- Location of Flint, Michigan

Geography
- Location: Flint, Michigan, United States
- Coordinates: 43°01′19″N 83°42′17″W﻿ / ﻿43.02202°N 83.7046°W

Organization
- Funding: Non-profit hospital
- Type: Teaching
- Affiliated university: Michigan State University, University of Michigan

Services
- Emergency department: Level I Trauma Center, Level II Pediatric Trauma Center
- Beds: 457

History
- Opened: 1908 by James J Hurley (Born London 1850)

Links
- Website: www.hurleymc.com
- Lists: Hospitals in Michigan

= Hurley Medical Center =

Hurley Medical Center is a teaching hospital serving Genesee, Lapeer, and Shiawassee counties in eastern Michigan since December 19, 1908. Situated in Flint, Michigan, it is a 457-bed public non-profit hospital.

The emergency department is an ACS verified Level I Trauma Center and Level II Pediatric Trauma Center. Hurley also has the region's only Children's Hospital, Burn Unit, Neonatal Intensive Care Unit, Pediatric Intensive Care Unit, and Pediatric Emergency Department.

==History==
James J. Hurley, an English immigrant, arrived in Flint penniless and worked his way up from a hotel porter to making a fortune from sawmills and soap. Remembering his early days of poverty when his wife struggled through a serious illness, Hurley donated $55,000 and land for a public hospital to the city of Flint. Hurley Hospital opened on December 19, 1908, as a 40-bed hospital with 8 nurses. Josiah Dallas Dort was also involved in its early business.

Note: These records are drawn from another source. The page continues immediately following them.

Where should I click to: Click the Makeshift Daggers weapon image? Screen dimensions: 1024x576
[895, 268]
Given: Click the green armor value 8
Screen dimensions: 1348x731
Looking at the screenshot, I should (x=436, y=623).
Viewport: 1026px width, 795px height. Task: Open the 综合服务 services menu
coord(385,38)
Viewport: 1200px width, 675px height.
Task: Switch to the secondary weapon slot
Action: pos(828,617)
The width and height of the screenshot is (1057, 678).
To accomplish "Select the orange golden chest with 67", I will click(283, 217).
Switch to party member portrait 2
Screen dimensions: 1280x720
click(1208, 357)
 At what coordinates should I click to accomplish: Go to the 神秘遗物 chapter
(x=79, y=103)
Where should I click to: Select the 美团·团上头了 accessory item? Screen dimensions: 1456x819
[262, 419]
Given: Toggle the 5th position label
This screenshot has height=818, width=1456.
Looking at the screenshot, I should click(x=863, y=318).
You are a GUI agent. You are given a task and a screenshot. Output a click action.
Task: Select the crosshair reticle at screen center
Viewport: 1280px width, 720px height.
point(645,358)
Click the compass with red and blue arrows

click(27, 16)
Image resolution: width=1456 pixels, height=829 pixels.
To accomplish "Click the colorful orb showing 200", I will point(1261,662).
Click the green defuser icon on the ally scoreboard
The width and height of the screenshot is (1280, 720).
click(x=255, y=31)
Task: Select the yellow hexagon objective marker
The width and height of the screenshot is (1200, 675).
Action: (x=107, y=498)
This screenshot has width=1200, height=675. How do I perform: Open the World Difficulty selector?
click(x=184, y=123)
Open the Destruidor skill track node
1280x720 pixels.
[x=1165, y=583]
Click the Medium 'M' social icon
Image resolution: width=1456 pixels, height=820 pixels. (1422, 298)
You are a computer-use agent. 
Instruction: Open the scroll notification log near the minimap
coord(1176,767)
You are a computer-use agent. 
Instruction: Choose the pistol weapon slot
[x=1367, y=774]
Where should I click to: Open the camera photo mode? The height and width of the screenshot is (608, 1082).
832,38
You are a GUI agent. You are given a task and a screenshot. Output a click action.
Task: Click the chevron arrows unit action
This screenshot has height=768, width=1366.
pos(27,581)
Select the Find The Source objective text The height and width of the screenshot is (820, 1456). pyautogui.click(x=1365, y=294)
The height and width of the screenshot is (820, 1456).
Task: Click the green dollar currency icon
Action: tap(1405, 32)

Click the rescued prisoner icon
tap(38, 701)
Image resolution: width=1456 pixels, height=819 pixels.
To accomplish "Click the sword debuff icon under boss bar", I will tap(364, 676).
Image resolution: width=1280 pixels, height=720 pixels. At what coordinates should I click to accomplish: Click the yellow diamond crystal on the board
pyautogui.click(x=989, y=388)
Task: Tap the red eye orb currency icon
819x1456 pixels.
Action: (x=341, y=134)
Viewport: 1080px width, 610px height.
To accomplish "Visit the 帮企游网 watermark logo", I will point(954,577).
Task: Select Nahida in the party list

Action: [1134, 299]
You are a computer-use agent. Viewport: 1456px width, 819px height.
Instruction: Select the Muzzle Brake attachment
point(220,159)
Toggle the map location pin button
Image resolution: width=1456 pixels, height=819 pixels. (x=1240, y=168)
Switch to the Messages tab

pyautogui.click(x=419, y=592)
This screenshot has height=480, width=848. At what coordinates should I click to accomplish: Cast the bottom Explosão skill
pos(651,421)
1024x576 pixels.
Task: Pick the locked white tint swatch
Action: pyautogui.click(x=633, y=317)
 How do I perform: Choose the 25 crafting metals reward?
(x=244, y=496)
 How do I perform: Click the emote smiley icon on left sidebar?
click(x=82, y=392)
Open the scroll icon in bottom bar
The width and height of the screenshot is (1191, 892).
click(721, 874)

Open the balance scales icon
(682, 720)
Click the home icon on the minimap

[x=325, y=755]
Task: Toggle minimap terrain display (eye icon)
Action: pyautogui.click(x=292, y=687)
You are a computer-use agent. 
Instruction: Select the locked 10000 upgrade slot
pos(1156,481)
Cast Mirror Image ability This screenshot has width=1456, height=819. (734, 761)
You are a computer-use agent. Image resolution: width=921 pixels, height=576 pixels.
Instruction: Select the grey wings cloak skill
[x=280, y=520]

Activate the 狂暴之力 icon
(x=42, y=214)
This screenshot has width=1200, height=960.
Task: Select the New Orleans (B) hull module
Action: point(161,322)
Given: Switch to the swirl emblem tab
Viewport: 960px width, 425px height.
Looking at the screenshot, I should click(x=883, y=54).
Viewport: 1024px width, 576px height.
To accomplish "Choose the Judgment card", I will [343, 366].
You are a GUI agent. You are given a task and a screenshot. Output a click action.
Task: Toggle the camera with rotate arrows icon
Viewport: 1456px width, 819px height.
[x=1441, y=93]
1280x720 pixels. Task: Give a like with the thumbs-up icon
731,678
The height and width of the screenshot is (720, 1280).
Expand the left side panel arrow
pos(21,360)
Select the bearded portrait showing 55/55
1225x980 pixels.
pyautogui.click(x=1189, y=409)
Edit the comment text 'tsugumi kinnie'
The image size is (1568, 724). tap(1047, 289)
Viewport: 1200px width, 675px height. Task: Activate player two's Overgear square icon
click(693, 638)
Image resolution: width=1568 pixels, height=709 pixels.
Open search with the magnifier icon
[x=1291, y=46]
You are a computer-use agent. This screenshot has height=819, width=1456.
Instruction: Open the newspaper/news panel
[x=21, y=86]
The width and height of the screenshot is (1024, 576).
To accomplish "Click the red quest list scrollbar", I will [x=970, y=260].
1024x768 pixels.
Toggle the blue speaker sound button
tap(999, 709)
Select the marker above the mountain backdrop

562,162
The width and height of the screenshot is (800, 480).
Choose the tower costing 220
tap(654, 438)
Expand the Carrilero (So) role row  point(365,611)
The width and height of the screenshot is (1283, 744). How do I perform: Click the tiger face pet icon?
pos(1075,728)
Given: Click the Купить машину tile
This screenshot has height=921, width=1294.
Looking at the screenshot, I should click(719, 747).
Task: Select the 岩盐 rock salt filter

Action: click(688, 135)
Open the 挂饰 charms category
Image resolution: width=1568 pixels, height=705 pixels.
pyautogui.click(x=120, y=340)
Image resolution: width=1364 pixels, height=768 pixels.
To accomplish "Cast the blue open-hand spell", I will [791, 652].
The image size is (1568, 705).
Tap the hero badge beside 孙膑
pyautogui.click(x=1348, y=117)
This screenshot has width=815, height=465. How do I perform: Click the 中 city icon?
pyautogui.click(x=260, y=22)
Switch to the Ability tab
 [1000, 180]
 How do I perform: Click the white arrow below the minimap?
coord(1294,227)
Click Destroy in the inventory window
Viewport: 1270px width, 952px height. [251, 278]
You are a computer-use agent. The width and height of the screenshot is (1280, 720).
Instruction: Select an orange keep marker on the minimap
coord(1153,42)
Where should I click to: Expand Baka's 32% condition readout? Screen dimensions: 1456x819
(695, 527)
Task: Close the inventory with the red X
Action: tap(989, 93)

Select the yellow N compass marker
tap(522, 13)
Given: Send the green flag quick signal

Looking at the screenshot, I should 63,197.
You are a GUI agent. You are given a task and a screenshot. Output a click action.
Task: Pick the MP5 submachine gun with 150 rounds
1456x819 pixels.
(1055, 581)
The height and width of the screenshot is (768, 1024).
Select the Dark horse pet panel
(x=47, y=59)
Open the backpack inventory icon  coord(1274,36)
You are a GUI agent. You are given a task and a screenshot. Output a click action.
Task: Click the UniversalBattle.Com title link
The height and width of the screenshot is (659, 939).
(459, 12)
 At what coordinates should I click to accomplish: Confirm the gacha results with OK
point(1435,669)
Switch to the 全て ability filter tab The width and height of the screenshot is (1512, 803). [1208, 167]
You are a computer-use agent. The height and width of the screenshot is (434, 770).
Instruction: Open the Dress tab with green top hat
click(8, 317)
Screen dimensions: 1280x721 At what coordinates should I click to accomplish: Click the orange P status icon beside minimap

Many victims of the Flint water crisis were treated at Hurley. A study performed there determined that children were being poisoned by lead. Proceeds from Tegan Marie's single "Lucky Me" were used to benefit the patients.

==Notable people==
===Patients===
- Kayla Rolland (1993–2000), A 6-year-old girl who was shot and killed by a classmate and was (at that point) the youngest school shooting victim. She died under cardiac arrest at Hurley.
- Woodrow Stanley (1950–2022), A democratic politician who died at Hurley.

===Staff===
- Connie Boochever (1919–1999), A stage actress and director who was a registered nurse at Hurley.
- Karen Weaver (born c.1959), A psychologist and former mayor of Flint who served on a number of committees in the city, including the Hurley's Board of Managers, Priority Children and the Community Foundation of Greater Flint.

==Affiliations==
It is affiliated with the medical schools of Michigan State University and University of Michigan. It is also affiliated with nursing schools of the University of Michigan–Flint and Mott Community College.